--- begin Material provided ---

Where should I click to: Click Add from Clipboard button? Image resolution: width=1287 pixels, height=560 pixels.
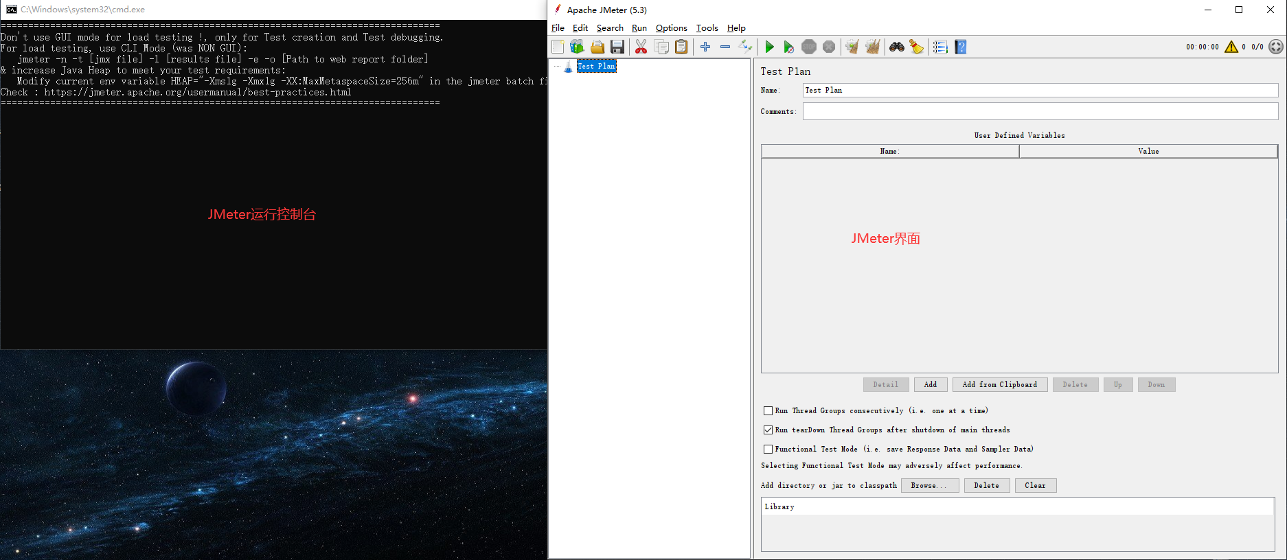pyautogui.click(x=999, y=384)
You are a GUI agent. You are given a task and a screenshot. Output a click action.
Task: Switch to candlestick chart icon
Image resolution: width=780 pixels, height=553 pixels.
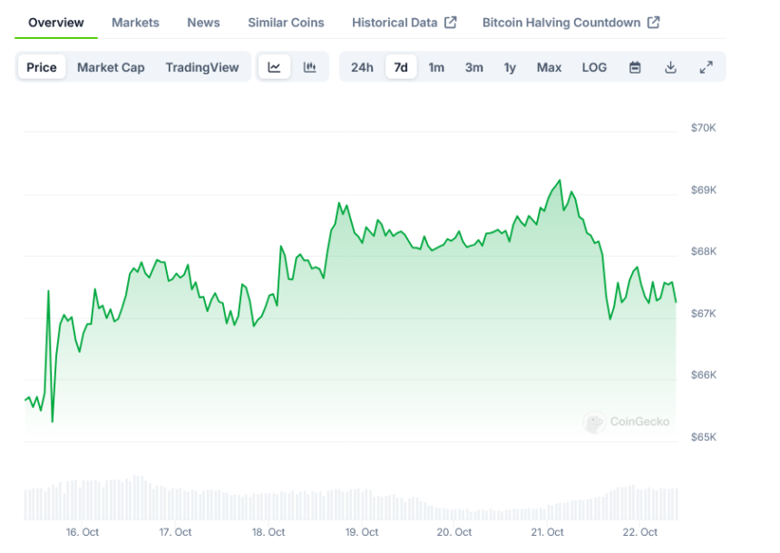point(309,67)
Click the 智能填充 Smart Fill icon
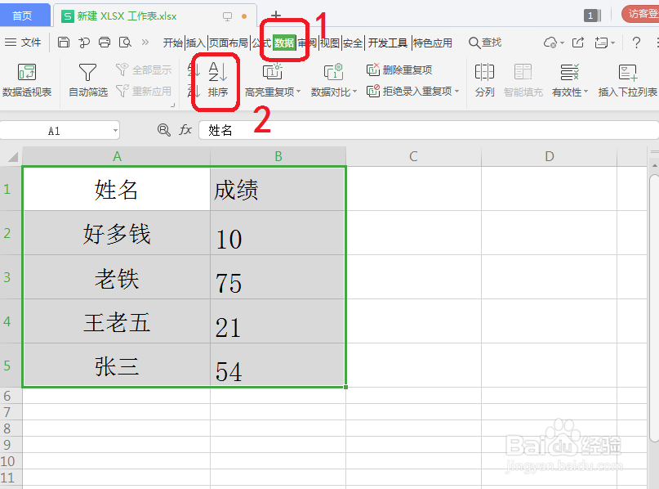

--- end Material provided ---

## Requirement
Give the lines of these records as a JSON list of strings, one string per line, skipping blank lines. Leave the pictures out.

## Answer for the task
[
  "Where should I click to: Click Add from Clipboard button? Image resolution: width=1287 pixels, height=560 pixels.",
  "pyautogui.click(x=999, y=384)",
  "You are a GUI agent. You are given a task and a screenshot. Output a click action.",
  "Task: Switch to candlestick chart icon",
  "Image resolution: width=780 pixels, height=553 pixels.",
  "point(309,67)",
  "Click the 智能填充 Smart Fill icon"
]